Эффективность таких закрытых общественных организаций в кризис объясняется тем, что для успешной мобилизации группы нужно не столько доверие между всеми ее участниками, сколько сплоченный авангард активистов, за которыми последует оставшееся большинство. Внутри ветеранских или других традиционных общественных организаций выстроена четкая иерархическая структура, есть сплоченное ядро лидеров. Им проще договориться между собой о коллективных действиях, а затем мобилизовать на них оставшуюся часть группы.
Использование такими социальными группами, с невысоким образованием, доходом, социальным статусом и часто полукриминальным прошлым, различных окон возможностей на постсоветском пространстве уже выходит за границы украинского кризиса. Феномен частной военной кампании «Вагнер», которая действует на территории Сирии, – яркий тому пример.
Судя по имеющимся данным, социально-демографический портрет руководителей и бойцов ЧВК «Вагнер» совпадает с портретом украинских и новороссийских комбатантов. Это по-своему талантливые люди, карьера которых не сложилась в мирном ключе. На какое-то время они оказались на периферии социальной стратификации, но в кризис находят себе новое применение. Что будет с ними, когда гибридная война перейдет в тлеющий конфликт, а нужда в них у государства отпадет, – вопрос открытый и очень тревожный.
Шире ряды
Влияние подобных социальных групп на ландшафт постсоветских государств в будущем продолжит расти. В регионе серьезное перепроизводство силовиков. Не устраиваясь на работу по специальности, они ищут альтернативные пути, но далеко не всегда успешно находят. Поэтому будет расти число таких фрустрированных молодых и среднего возраста мужчин, пытающихся найти себе место под солнцем, в том числе путем рискованных действий во время кризиса.

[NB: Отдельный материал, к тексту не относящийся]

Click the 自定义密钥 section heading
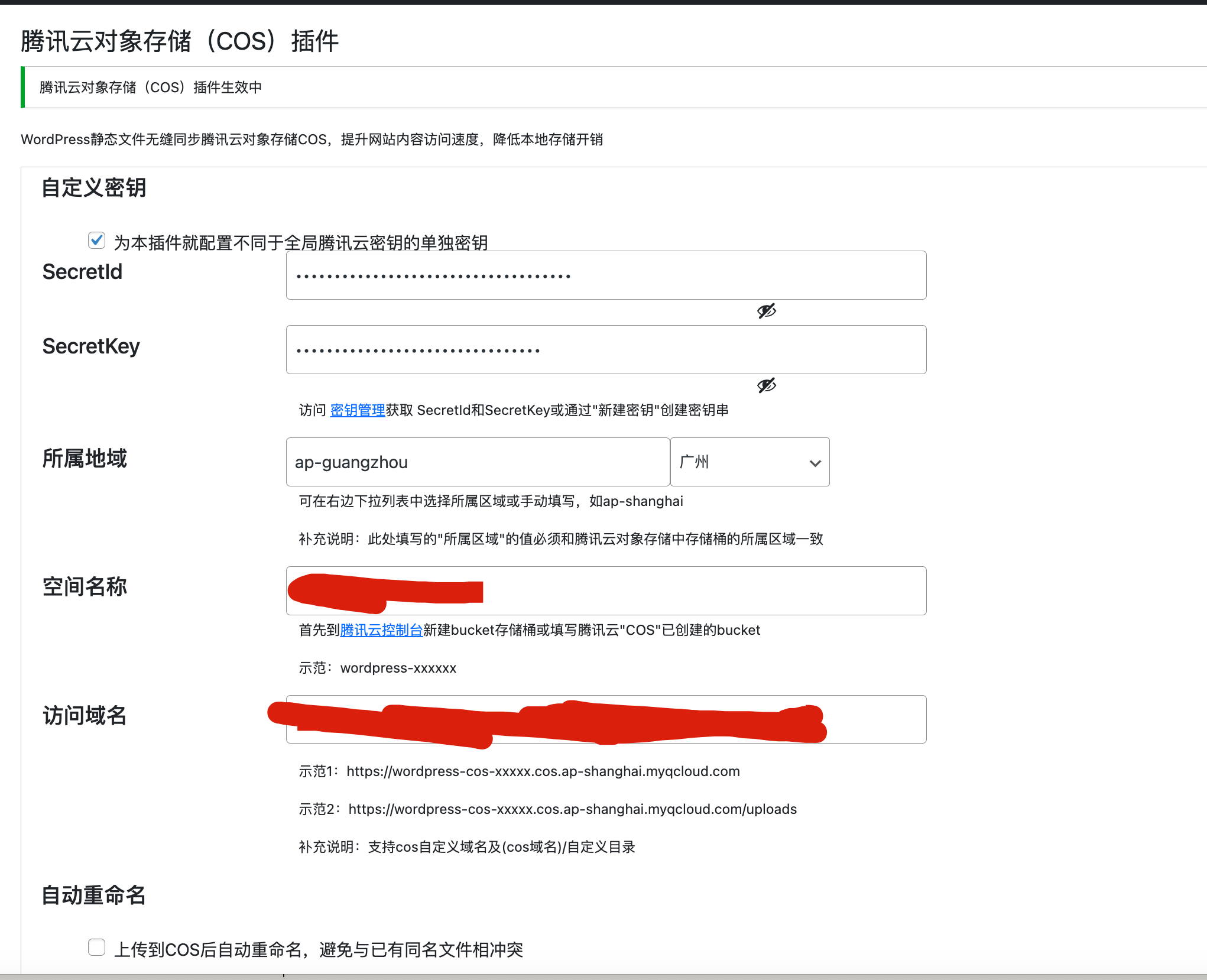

Даже те силовики, кто работает по специальности, далеко не всегда довольны своим положением. Карьера служилого человека распространена, но не очень престижна. При кризисе государственности это может породить серьезную проблему: вместо того чтобы быть опорой государства и режима, служилые люди используют момент для своего продвижения.
Для России эту проблему усиливает последняя реформа МВД, сокращение ФСКН, численного состава кадровых военнослужащих и так далее, а также постепенное затухание конфликта на юго-востоке Украины и возвращение оттуда бойцов. Не понимая, каким образом встроиться в мирную жизнь на родине, бывшие комбатанты будут пытаться найти себе альтернативное применение. Недавно созданное Общерусское национальное движение только одна из возможных реинкарнаций.
Наконец, рост числа неудовлетворенных и фрустрированных социальных слоев – это тренд, свойственный не только постсоветским странам, но и остальному миру. Неравенство способно сильно исказить социально-демографическую структуру и развитых, и развивающихся стран уже в ближайшие десятилетия. Растущий имущественный и статусный разрыв, неуверенность в завтрашнем дне пополнившегося низшего сегмента среднего класса может стать причиной еще не одной революционной трансформации.